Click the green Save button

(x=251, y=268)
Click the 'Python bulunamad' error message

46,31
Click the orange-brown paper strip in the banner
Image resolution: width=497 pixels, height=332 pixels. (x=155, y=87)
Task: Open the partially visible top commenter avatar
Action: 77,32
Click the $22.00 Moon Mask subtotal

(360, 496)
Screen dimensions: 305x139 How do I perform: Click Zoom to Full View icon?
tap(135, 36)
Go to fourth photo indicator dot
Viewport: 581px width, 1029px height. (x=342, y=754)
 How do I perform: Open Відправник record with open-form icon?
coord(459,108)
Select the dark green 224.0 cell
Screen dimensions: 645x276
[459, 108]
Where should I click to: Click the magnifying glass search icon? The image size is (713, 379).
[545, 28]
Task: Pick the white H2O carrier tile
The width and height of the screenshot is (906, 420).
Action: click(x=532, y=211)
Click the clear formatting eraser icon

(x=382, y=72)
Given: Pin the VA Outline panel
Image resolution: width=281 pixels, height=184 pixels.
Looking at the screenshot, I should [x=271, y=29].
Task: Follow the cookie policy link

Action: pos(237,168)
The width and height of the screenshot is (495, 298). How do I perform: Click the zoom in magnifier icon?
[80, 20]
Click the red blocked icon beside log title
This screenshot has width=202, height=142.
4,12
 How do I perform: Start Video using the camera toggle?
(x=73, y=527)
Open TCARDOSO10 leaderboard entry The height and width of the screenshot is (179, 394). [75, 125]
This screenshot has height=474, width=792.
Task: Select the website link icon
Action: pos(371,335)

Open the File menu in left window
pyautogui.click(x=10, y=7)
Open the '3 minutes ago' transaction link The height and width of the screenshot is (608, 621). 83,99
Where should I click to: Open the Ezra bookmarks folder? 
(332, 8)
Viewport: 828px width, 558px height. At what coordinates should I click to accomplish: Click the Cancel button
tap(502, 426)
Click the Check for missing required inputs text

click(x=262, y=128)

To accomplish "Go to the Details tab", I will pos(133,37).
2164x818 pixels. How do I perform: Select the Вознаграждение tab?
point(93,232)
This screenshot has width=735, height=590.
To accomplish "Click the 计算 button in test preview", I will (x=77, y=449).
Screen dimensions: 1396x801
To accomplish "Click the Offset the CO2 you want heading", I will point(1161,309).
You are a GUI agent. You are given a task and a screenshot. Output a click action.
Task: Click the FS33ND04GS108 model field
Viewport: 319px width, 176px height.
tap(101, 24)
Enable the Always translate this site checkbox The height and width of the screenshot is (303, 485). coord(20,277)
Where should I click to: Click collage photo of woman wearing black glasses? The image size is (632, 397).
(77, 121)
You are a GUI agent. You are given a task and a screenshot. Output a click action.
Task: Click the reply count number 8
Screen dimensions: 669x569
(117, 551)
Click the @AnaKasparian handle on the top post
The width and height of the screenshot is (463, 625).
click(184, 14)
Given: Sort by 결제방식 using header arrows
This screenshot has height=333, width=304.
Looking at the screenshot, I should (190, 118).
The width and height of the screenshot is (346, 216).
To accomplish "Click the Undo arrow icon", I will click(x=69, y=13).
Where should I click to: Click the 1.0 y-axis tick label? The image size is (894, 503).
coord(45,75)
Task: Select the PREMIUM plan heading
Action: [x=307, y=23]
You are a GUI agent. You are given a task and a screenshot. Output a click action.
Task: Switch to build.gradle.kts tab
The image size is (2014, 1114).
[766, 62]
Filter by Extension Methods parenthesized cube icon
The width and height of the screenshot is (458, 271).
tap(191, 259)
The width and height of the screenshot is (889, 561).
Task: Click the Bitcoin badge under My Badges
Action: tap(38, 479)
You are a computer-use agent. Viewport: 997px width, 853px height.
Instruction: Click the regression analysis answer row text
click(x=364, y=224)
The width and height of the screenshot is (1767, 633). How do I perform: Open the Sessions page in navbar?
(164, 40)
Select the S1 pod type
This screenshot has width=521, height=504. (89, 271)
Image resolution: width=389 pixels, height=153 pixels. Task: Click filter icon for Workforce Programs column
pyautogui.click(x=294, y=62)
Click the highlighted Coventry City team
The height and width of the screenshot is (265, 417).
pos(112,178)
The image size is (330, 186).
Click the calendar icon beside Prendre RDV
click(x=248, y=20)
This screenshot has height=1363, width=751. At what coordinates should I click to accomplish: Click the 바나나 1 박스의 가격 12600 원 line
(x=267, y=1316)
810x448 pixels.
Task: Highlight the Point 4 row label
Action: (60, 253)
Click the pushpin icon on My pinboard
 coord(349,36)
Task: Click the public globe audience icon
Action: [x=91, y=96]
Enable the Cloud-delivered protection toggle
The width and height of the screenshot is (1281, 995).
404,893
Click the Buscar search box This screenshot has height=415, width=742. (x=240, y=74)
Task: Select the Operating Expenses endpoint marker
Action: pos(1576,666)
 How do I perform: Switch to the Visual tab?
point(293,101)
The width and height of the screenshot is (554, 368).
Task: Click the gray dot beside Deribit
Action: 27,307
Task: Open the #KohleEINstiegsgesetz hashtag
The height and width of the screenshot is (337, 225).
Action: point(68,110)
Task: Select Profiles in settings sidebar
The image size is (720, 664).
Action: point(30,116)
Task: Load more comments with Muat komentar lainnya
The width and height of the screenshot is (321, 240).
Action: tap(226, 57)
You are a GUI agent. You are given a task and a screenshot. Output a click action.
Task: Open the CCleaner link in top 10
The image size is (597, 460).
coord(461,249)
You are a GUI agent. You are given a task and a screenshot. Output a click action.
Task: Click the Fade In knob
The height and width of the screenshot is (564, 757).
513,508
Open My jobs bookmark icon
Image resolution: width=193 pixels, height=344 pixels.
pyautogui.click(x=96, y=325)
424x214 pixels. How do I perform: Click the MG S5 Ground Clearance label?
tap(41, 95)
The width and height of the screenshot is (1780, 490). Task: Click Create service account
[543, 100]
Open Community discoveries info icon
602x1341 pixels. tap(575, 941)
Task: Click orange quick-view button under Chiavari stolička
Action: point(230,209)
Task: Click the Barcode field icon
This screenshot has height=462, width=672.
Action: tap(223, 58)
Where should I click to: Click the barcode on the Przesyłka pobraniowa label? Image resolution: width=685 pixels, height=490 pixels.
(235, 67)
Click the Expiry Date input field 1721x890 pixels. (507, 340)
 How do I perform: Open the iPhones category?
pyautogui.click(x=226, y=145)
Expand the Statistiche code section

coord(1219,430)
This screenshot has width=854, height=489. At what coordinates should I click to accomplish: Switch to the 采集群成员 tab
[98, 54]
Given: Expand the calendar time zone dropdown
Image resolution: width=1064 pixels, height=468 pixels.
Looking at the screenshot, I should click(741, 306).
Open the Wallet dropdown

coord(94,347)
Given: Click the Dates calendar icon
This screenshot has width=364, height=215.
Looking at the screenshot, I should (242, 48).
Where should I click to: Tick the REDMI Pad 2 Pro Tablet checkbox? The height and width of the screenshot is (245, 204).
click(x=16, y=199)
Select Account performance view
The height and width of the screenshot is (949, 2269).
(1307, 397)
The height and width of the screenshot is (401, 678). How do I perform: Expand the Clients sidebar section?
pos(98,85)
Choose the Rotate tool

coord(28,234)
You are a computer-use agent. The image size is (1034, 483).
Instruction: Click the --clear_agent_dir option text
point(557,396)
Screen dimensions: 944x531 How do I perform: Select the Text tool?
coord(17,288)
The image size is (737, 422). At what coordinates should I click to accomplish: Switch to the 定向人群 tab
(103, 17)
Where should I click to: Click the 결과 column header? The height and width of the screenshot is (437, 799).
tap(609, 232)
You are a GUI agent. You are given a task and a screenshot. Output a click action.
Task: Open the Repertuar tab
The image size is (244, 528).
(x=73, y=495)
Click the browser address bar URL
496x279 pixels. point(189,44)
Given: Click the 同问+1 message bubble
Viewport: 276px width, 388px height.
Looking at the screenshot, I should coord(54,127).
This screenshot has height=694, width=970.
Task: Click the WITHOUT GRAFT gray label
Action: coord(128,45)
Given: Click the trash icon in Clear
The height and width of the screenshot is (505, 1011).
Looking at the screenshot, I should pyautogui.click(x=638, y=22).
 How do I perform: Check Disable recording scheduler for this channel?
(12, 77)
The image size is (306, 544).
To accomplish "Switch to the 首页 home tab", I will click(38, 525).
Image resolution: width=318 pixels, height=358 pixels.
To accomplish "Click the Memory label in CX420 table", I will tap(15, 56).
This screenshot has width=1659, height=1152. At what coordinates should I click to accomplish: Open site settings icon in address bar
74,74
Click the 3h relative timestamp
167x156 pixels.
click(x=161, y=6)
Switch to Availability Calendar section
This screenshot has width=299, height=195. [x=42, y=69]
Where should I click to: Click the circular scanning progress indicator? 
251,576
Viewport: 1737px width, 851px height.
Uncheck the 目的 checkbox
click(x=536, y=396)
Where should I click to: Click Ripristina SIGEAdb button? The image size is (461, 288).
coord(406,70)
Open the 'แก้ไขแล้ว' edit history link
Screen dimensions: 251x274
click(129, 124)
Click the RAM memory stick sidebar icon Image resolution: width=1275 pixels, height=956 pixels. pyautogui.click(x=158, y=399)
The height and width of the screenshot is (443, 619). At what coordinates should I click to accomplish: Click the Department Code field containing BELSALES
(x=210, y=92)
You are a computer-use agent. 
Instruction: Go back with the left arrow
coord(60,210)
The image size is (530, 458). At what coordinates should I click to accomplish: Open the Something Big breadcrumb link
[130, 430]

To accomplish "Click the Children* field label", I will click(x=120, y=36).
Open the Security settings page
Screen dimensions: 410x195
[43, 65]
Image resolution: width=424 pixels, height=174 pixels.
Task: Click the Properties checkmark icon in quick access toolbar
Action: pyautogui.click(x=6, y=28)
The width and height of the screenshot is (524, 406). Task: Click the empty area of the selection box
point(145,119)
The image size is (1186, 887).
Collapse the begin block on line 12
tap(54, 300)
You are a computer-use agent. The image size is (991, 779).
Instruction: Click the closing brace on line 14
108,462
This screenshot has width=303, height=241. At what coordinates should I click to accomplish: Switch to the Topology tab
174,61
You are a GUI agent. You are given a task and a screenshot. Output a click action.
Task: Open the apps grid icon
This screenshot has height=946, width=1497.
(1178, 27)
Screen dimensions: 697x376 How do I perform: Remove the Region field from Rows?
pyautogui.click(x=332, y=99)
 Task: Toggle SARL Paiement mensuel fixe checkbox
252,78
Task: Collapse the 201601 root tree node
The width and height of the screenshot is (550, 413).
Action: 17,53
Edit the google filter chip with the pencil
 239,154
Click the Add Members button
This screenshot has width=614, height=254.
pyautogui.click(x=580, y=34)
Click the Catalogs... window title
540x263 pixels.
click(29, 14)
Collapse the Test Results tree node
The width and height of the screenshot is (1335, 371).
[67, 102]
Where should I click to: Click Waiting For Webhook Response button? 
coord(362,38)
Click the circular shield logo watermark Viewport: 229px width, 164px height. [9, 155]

- Exercise: Go over the data above and copy every line that has the word "computer" in it.

- Answer to this task:
You are a computer-use agent. Viewport: 997px width, 853px height.
You are a computer-use agent. The image size is (1034, 483).
You are a computer-use agent. 
You are a computer-use agent. The image size is (991, 779).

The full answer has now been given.